President Joe Biden's administration called for a summer gas tax holiday as crude oil prices plunged on fears of a recession.
In Wednesday's trades, the price of crude fell to a low of $101 per barrel, its lowest level since May. The price of crude has fallen from a high of more than $130 per barrel.
According to Christian Sewing, the CEO ofDeutsche Bank, there is a 50% chance of a global recession in the next year. There's a 40% chance of an economic recession going into 2023, according to a Citi analyst.

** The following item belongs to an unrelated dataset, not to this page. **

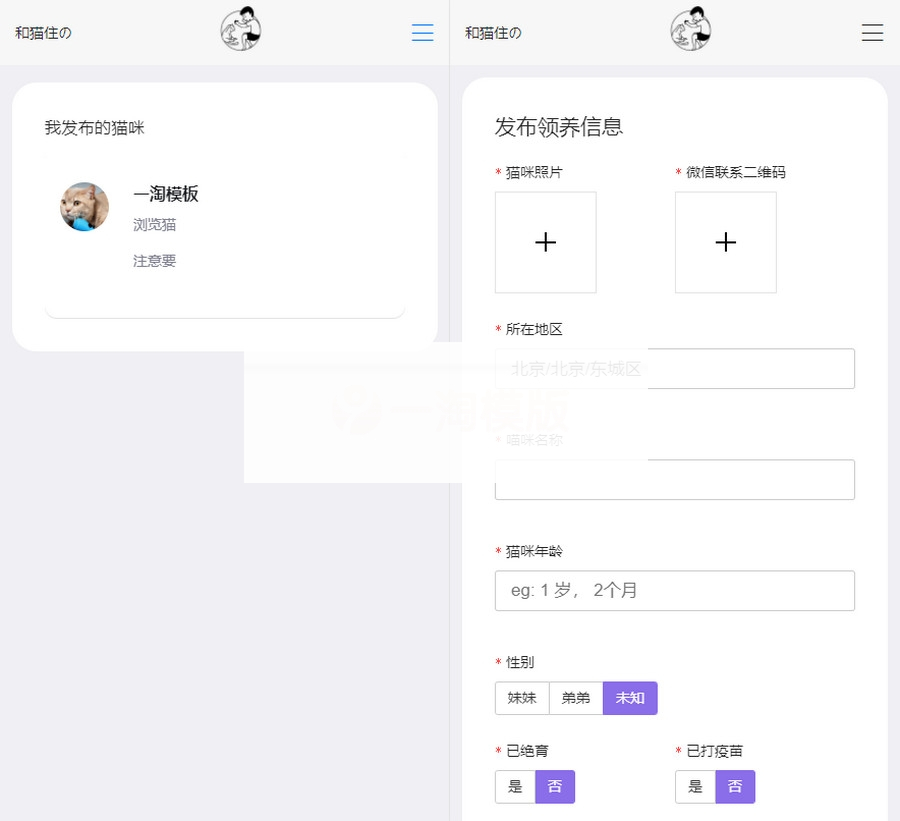Choose 未知 for gender
The image size is (900, 821).
click(x=630, y=698)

"We wouldn't see that until next year because the tightening around the Fed takes around 12 to 18 months to really show up in economic conditions," Bitterly said.
A recession would lower consumer demand for oil as travel activity falls, which would likely lead to lower oil prices as supply is able to play catch up after a year filled with shortages
The Federal Reserve raised interest rates last week due to the high inflation caused by rising oil prices. The high gas prices, which hit an average of $5.00 per gallon earlier this month, have been a priority for the Biden administration.
President Biden wants Congress to suspend the federal gas tax for three months in order to save consumers money at the pump. As the summer travel season begins to ramp up, Biden urged individual states to suspend their gas taxes.
While a gas tax holiday would give immediate relief to traveling consumers, it could also boost demand for the commodity and inadvertently push prices higher.
It will fuel the demand. Target CEO Brian Cornell told the Economic Club of New York that it was doing nothing to increase supply.